For a long time I entertained the idea of performing the work on both instruments during the same concert. In 2001, I had the rare opportunity to make my dream come true. Two complete performances of the Goldberg Variations -- one on harpsichord and another on piano, preceded by a lecture -- were presented to an overflowing house at Jessen Auditorium, University of Texas at Austin, where I teach. The response from the community, including my colleagues, was overwhelmingly enthusiastic. I was encouraged repeatedly to share this program with broader audiences, which brought me to a variety of stages in the USA and Europe.
This program was hailed as "one of the most refreshing and thought-provoking performances of this season" (Austin American-Statesman, Michael Huebner) and earned the prestigious Mount Everest Award given by the Austin Critics Table. MIchael Barnes, chief arts critic of the Austin American-Statesman at the time, ranked it as one of the top 10 arts events of 2001, calling it "unforgettable".

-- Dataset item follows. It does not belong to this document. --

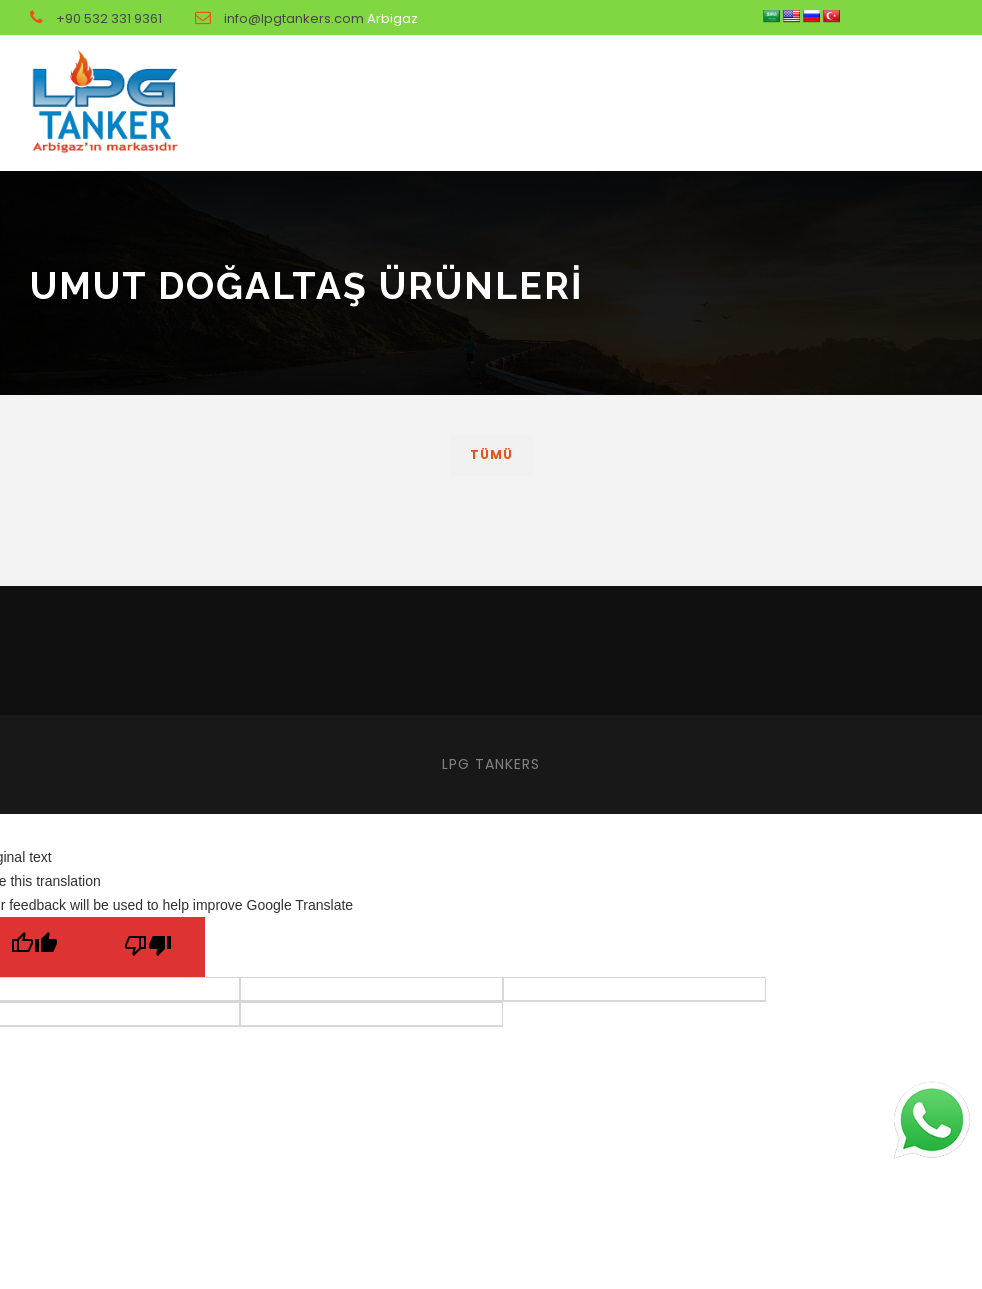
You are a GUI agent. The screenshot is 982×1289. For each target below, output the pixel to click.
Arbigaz (392, 18)
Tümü (491, 454)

Later I made a studio recording I am offering to your attention now.
The set of two CDs includes two complete performances, one on harpsichord and another on piano.
This DVD contains an introductory talk, a demonstration of selected variations on harpsichord and piano side by side, and two complete performances on each instrument accompanied by a display of the score. It addresses the history of this piece's creation, the legend attached to it, and an analysis of its architecture. It also allows for a comparison of the expressiveness of both harpsichord and a piano as played by one performer. The rhythmical energy and linear clarity of the harpsichord is contrasted with the lyrical warmth and dynamic flexibility of the modern piano, allowing new insights into the most sensitive issues regarding interpretation of Bach's keyboard music, such as the intricacies of counterpoint, dynamics, articulation, pedaling, and tempi.
Performing this piece on harpsichord built as a replica of those typical for Baroque time allows a priceless glimpse into Bach's world. How would he play it? How would he shape the phrases on an instrument that does not respond to dynamics we are so used to on the piano? How would he employ articulation combining various degrees of legato and non legato for clarity and expressiveness? How would he use two keyboards and various registers for balance and colors? The harpsichord itself leads to many answers.
Bringing this music to modern piano sheds new life to the interpretive possibilities. To what degree will I use dynamics and pedaling? How will I utilize longer decay of the sound for the benefits of counterpoint?
I found these challenges marvelously stimulating. Aiming for the best possible musical result, regardless of the instrument, taught me to be fully aware of the endless possibilities this music offers.
I hope that listeners will not compare the two performances to decide which instrument is "better". It is my desire to provide a unique opportunity to explore the expressiveness of each instrument as played by one performer.